My pot plants keep dying
5 main reasons why your Indoor pot plants keep dying.
- Lack of light
- Lack of water
- Too much water (if you stood in a cold puddle for days you’d be cheesed off too!)
- Dry Air, either from central heating or air conditioning
- Freezing to death on a cold windowsill behind the curtain
- The wrong type of water – yep; some plants don’t like tap water!
5 main reasons why your Outdoor pot plants keep dying.
- The pots are too dry
- They are too wet
- The plant is starving hungry
- Bugs or diseases are affecting the plant
- The plant is in the wrong type of pot.
Most of us have some plants that are growing in pots, but container growing is more tricky than growing plants in the soil.
Plants did not evolve to grow in pots, so they do require more ‘gardening effort’ to keep them looking happy and healthy.

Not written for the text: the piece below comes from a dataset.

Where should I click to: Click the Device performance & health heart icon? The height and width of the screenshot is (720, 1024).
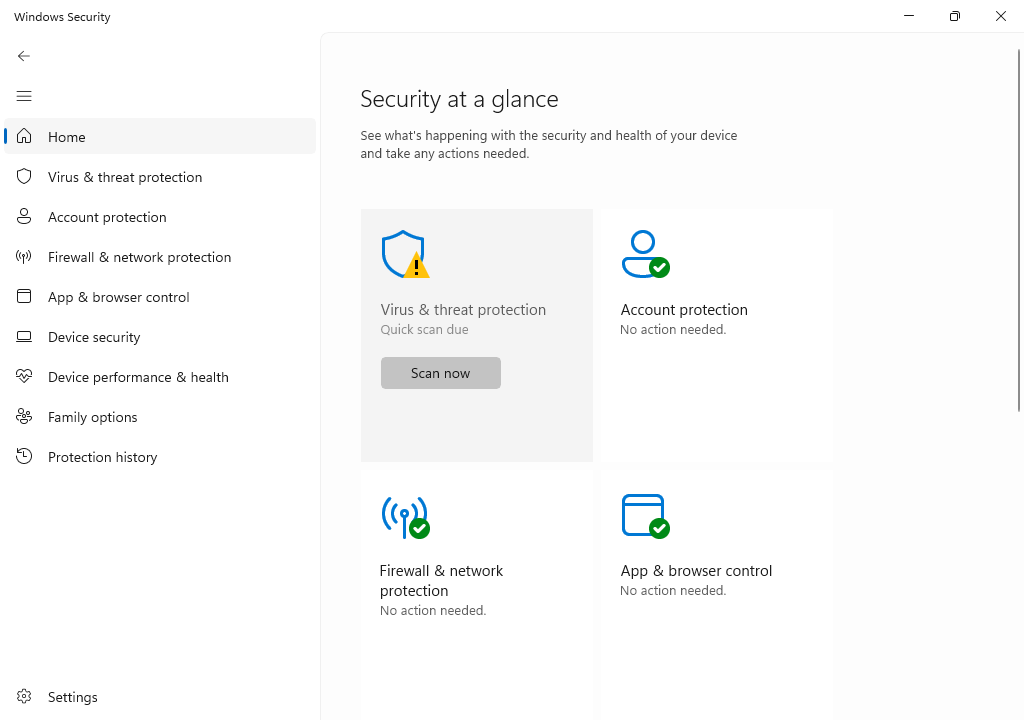24,377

The main problem any pot plant faces though …. is us!
We plonk plants into any old pot, in any old compost and forget to water then. Then to make up for our neglect, we then stand them in a saucer of water for days and effectively drown them. On top of that, how many us really read the labels properly when applying plant food?
So are we really surprised our plants give up on us?

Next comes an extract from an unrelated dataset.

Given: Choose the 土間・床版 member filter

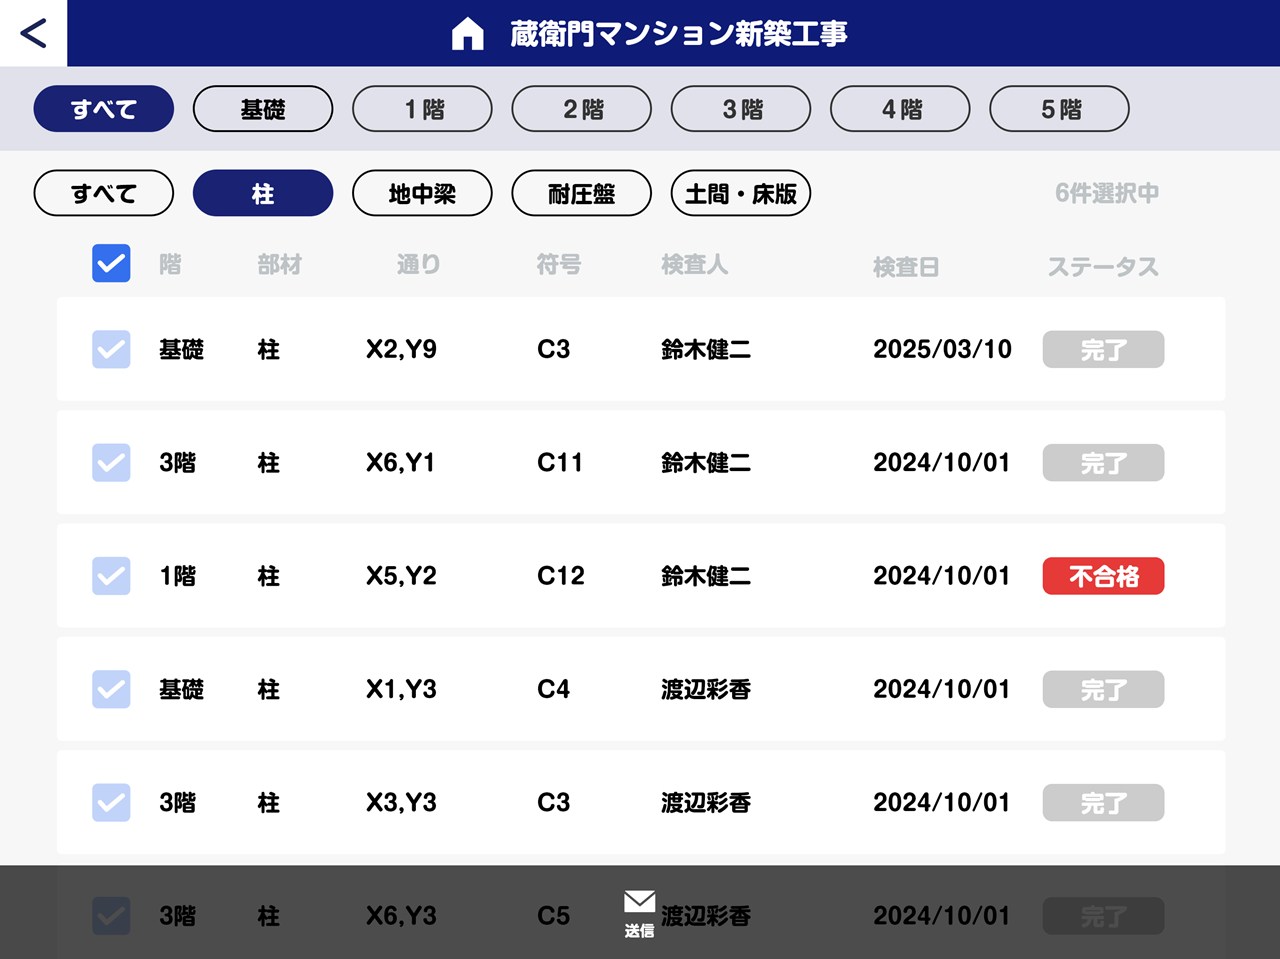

Plants are programmed to grow wherever the environment is most suited to them. We just make it more difficult for them to grow well!
So in order to make sure our plants don’t die in pots, we really need to ensure that us humans find it as easy and convenient as possible to look after them!

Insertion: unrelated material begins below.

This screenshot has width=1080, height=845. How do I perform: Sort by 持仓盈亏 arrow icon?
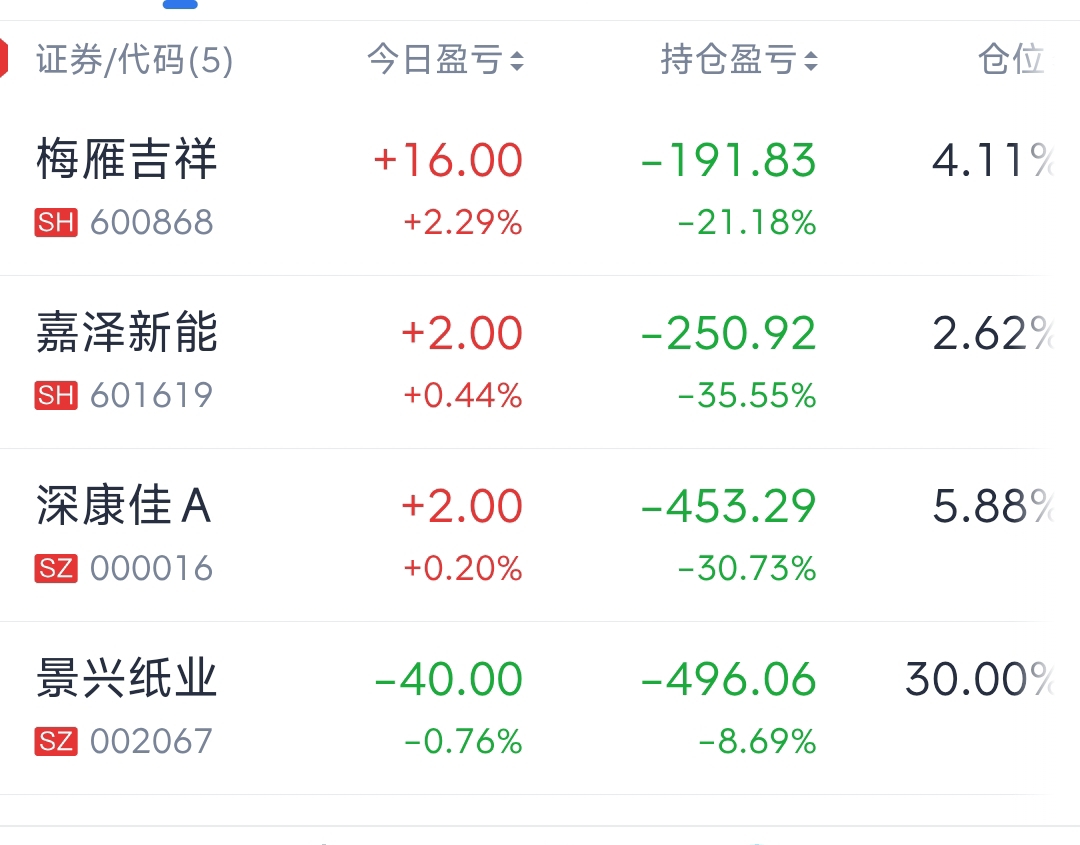[x=810, y=62]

Visit the Shop to see our range of instant garden border designs – we really do make gardening easier!
Why plants die:
Lack of Water:
Ok two problems here, firstly, we all die of thirst pretty quickly, plants included; so stick your finger right into the soil in the pot and see if it’s wet. If not, water the soil (not the leaves) and count to at least 15 before you stop. You need to see water seeping out of the bottom of the pot to know water has gone right through.
The second problem though is that the soil has got so dry, all the water runs right through without ‘touching the sides’. You need to stand the pot in a bucket of water for a good half an hour so as the compost can absorb water and will expand to fill the pot, alternatively, add more compost to the pot and then water thoroughly.
Too much Water:
In essence the plant is drowning. The tips of the leaves start to turn brown and the plant wilts.
Tip the pot onto it’s side and see if water seeps out or is there always water in the saucer. It is likely the soil is too waterlogged, this causes the roots to rot and the plant to drown. The simplest remedy is to raise the pot off the floor by using pot feet for example, or if the pot sits in a saucer, fill the saucer with grit and stand the pot on that. Also check that the pot drainage holes aren’t blocked by roots growing through, if so, then you probably need to repot the plant.
Lack of Food:
We all need a food, and plants are no exception, plants in pots though tend to run out much quicker, so they al need regular feeding. Look in our planting and digging guide for images of common food deficiencies to see if that’s what your plant has. If so, just add a regular plant food to the plant over the next few weeks to give it a boost.
Always use the correct dosage, but for those who aren’t good at remembering to feed their pot plants – use a slow release fertiliser and sprinkle it on the soil. Remember that the pots still need watering!
Bugs and Nasties!
Sadly these can cause your plants to wither and die, check our bug guide to help identify anything that may be lurking. Bugs are a natural part of the ecosystem, the problem is not that you have them, but that you have too many of them. The ecosystem is no longer in balance. If you simply reach for the bug spray, you may tackle the symptoms but the root cause is left unsorted. The bug problem will soon reappear.
The Wrong Type of Pot:
This may sound a bit odd, how can you have the wrong type of pot? There are many pot designs out there and loads of new material used, metal, fibreglass, wood, plastic or terracotta, the problem arises in the thickness of the pot and how heat absorbent it is.
In a pot, all the roots eventually circle the edges of the container, until it is time to re-pot, but if the container itself heats up in the sunshine, then these roots cook and shrivel up. So if you want a more modern style of pot that can get hot, such as a metal container or the pot is fairly thin, then you will probably need to line the pot with an insulating material to help keep the roots cool, polystyrene sheets are quite good for this.
If you still can’t work out a solution or you need some more advice, contact us we’d love to help.
If a plant gets a bug problem though, move it away from any other pots you have to prevent the spread.